_ЧТО СДЕЛАТЬ:_
a) Продублируйте дословно часть отрывка о фронтовых буднях отца: всё начиная со слов «Смотровая площадка, сооружённая» и вниз до слов «расположение нашего НП.».
b) Чем, согласно отрывку о фронтовых буднях отца, отец протирает лицо после бритья?
c) Продолжите отрывок о фронтовых буднях отца, начав сразу после его последнего предложения.

_ИЗВЛЕЧЁННЫЙ ТЕКСТ:_
================

Через пару часов ординарец приносит в котелке горячую воду. Отец тщательно бреется, после чего протирает лицо излюбленным цветочным одеколоном (с детства помню тот запах). Затем обходит новые огневые позиции роты, придирчиво инспектируя качество маскировки.
Чужие глаза с противоположного высокого берега старательно выискивают изменения на нашей стороне; днём, а часто и ночью, надсадно гудят над головой немецкие авиаразведчики, ведут аэрофотосъёмку. Любые огрехи, даже неосторожные движения караются огневым налётом или прицельной ружейной стрельбой.
Прихватив одного из взводных, ротный отправляется на НП. Представляю, как отец и Земсков, или Турчанинов, или Горшков, идут через лесок по узкой тропинке. Избегают открытых пространств, чтобы не попасться на глаза тому, кто изучает мир сквозь прицел винтовки Mauser 98k.
Их надёжно прикрывает пойменный лес, который смыкается с байрачным, то есть растущим в байраках, или буераках, балках. О чём-то вечном перешёптываются дубы, ясени, вязы, грабы, клёны. Между ними зеленеют кусты кизильника, тёрна, бузины, ежевики.
Смотровая площадка, сооружённая между крепкими сучьями раскидистого дерева, со всех сторон и сверху прикрыта маскировочной сеткой. А стереотрубой и биноклем пользуются, пока лучи утреннего солнца слепят западный берег. Позже, когда светило поднимется выше, линзы приборов могут блеском выдать расположение нашего НП.

================

(Данные о целях нажатия)
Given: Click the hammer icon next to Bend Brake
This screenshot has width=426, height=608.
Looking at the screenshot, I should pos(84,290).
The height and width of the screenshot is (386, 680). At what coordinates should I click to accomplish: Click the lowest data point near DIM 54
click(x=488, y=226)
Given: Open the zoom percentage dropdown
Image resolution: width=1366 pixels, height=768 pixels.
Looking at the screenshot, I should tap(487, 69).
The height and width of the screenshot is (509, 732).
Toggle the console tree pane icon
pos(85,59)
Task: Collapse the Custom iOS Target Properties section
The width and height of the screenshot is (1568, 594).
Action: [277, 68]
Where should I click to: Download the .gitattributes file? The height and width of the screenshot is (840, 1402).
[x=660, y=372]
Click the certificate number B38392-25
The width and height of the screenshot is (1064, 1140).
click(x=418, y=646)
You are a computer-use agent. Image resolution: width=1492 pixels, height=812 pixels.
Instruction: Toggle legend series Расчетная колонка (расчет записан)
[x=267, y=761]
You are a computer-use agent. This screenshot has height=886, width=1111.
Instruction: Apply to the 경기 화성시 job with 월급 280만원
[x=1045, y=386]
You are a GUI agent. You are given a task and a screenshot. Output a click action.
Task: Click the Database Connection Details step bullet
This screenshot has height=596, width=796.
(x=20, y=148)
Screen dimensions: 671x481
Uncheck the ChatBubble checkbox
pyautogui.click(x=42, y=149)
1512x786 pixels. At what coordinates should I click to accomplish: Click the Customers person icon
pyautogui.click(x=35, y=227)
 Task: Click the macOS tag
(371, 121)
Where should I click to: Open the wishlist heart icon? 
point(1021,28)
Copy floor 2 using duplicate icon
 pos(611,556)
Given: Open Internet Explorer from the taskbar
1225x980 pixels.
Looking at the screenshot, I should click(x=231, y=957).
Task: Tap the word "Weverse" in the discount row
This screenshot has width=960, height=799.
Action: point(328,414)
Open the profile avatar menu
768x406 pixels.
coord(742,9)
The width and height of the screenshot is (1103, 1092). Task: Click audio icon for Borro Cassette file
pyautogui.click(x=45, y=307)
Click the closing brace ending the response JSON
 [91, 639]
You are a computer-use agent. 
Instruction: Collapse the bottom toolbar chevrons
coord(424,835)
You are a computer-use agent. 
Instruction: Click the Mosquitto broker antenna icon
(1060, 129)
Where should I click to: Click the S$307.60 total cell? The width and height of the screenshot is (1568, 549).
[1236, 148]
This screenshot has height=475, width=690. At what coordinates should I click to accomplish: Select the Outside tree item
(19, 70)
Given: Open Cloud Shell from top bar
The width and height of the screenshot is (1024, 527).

================

_ОТВЕТЫ ПО ПОРЯДКУ:_
a)
Смотровая площадка, сооружённая между крепкими сучьями раскидистого дерева, со всех сторон и сверху прикрыта маскировочной сеткой. А стереотрубой и биноклем пользуются, пока лучи утреннего солнца слепят западный берег. Позже, когда светило поднимется выше, линзы приборов могут блеском выдать расположение нашего НП.

b) Излюбленным цветочным одеколоном.

c)
По прибитым к стволу дощечкам, как по ступенькам, отец легко взмывает в уютное гнездо, где круглосуточно дежурят наблюдатели.
Ночью они разведали не одну цель. Во время обстрела направляли перекрестие стереотрубы на дальние вспышки орудийных выстрелов и пускали секундомер. Когда долетал звук выстрела, записывали время, определяли расстояние до вражеской батареи и наносили на карту координаты.
Похвалив их и отметив на своей карте обнаруженную огневую точку, лейтенант Пискунов приникает к окулярам стереотрубы АСТ. Этот оптический прибор состоит из двух перископов, соединённых вместе у окуляров и разведённых в стороны у объективов, для наблюдения удалённых предметов двумя глазами.
До революции в России не было своего оптического приборостроения, даже бинокли собирали по чужим чертежам из импортных деталей. В 1918-м появился Государственный оптический институт, а спустя десять лет СССР смог отказаться от импорта оптического стекла.
По словам Владимира Николаевича Новикова, военного конструктора, заместителя наркома вооружения СССР тех лет, к началу 1940-х наша промышленность освоила и наращивала выпуск самых разных оптических приборов для армии, авиации, флота.
В 1941-м десятки оптических и оптико-механических предприятий, включая даже такие нетранспортабельные, как заводы, изготовлявшие оптическое стекло, эвакуировали на Восток [419].
Стереотруба АСТ, которой пользовались в отцовской роте, была детищем завода № 297, запущенного в начале войны в Йошкар-Оле.
Каждый день отец разглядывает враждебный берег, обрывистый, скалистый. Прильнув к окулярам, чувствует, очевидно, то, в чём сознавался Яков Перельман.
«Трудно описать ощущения, которые испытываешь, когда смотришь в подобные инструменты, – до того они необычайны! Вся природа преображается. Далёкие горы становятся рельефными, деревья, скалы, здания... – всё круглится, всё выпукло, расставлено на бесконечном просторе, а не лежит на плоском экране» [420].
Какими лейтенант видит берега Миуса? Гуще, чем сейчас, они покрыты кустарником и луговыми травами. Пойменный лес похож на джунгли: деревья перевиты лианами хмеля и девичьего винограда.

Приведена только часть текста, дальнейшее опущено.